(Records for this task)

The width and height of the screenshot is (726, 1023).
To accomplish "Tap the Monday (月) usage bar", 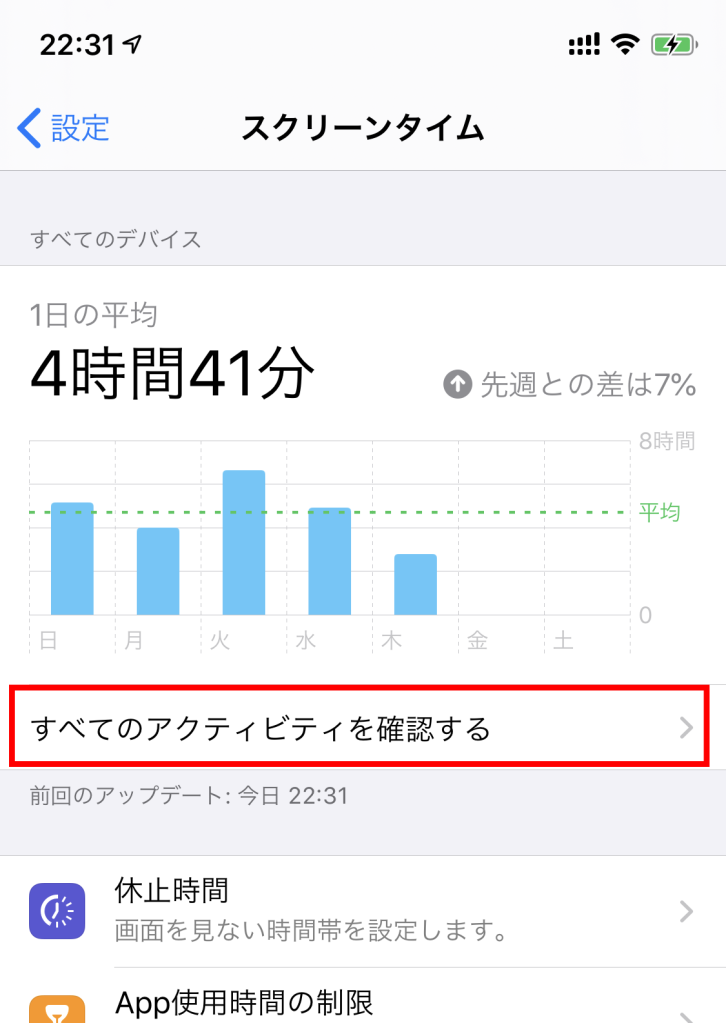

(End Records for this task)
(Records for this task)

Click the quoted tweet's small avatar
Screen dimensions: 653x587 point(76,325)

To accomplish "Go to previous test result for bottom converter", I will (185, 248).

(End Records for this task)
(Records for this task)

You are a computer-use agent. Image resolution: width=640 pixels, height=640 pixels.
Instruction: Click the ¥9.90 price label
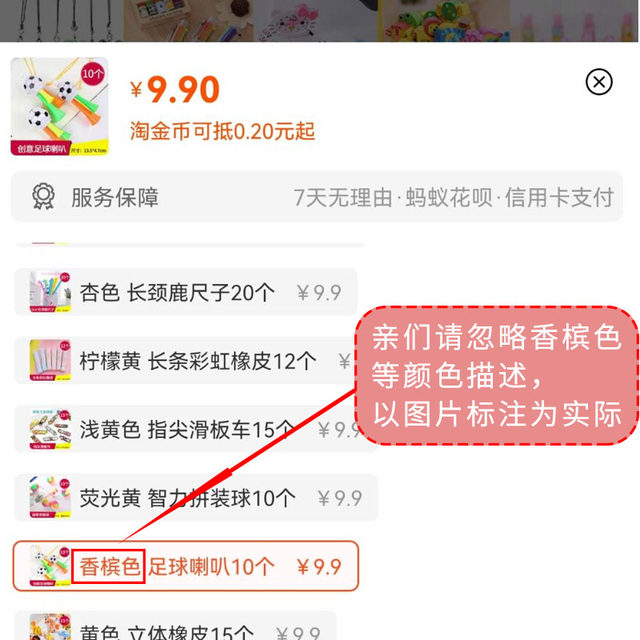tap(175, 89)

(End Records for this task)

**Exercise instructions:** For every line above that includes the string "height", copy the line.

**Solution to this exercise:**
The width and height of the screenshot is (726, 1023).
You are a computer-use agent. Image resolution: width=640 pixels, height=640 pixels.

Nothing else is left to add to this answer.